RALEIGH – The state Department of Environmental Quality said Tuesday that Chemours’ proposed plan to clean up groundwater and soil and reduce discharges of contaminants from its Bladen County site isn’t good enough.

Citing inadequacies, DEQ announced Tuesday it will require extensive revisions to the DuPont spinoff company’s proposed plan submitted Dec. 31 for corrective actions for years of releases of per- and polyfluorinated substances, or PFAS. The company has been operating since February 2019 under a special Consent Order requiring a corrective action plan that adheres to state groundwater rules.

“The proposed plan is clearly deficient and fails to address the fundamental purposes of a corrective action plan,” DEQ Secretary Michael S. Regan said in a statement. “Chemours will not receive approval from this department until they address appropriate cleanup measures for the communities impacted by the contamination and meet the terms of the Consent Order.”

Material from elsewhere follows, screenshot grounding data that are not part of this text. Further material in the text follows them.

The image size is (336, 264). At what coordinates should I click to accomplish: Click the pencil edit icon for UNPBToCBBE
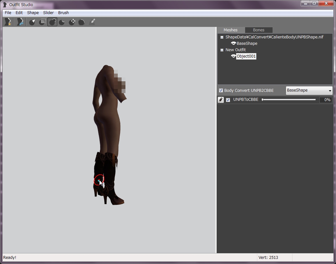point(221,100)
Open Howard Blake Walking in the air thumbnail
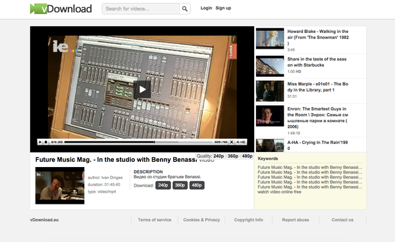This screenshot has height=242, width=395. point(270,39)
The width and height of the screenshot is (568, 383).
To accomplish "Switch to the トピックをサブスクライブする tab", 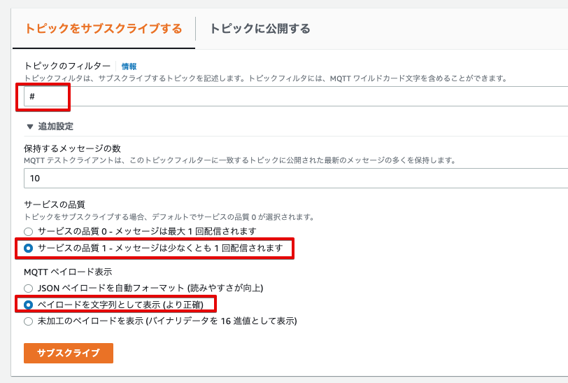I will click(104, 29).
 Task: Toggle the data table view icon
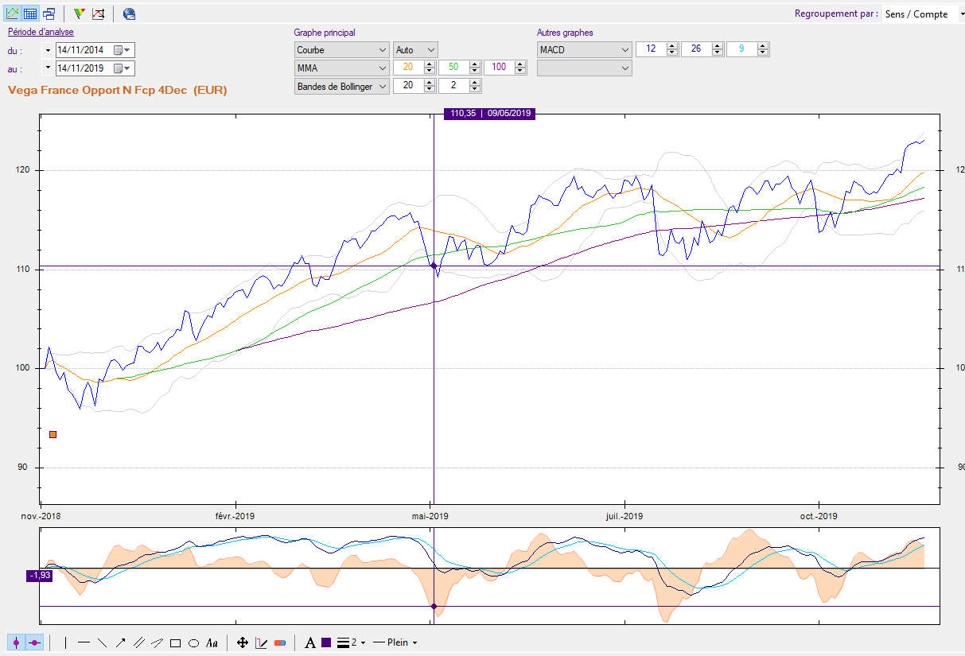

A spokesperson for Chemours provided the following statement Tuesday in response to DEQ’s announcement: “Chemours feels strongly the Corrective Action Plan is robust and in full compliance with the environmental laws of North Carolina and the approved 2019 Consent Order. We are surprised and disappointed by the NCDEQ’s public statement given they have not yet provided Chemours with comment on the plan. We look forward to learning the details behind their comments.”

The plan was supposed to address groundwater and soil remediation and significantly reduce PFAS flowing from onsite groundwater into surface water. The plan was also required to adhere to DEQ’s groundwater rules.

DEQ said that based on initial review, the company’s proposed plan “lacks a thorough technical basis, including an adequate assessment of human exposure to PFAS compounds and a thorough evaluation of on- and off-site groundwater contamination.”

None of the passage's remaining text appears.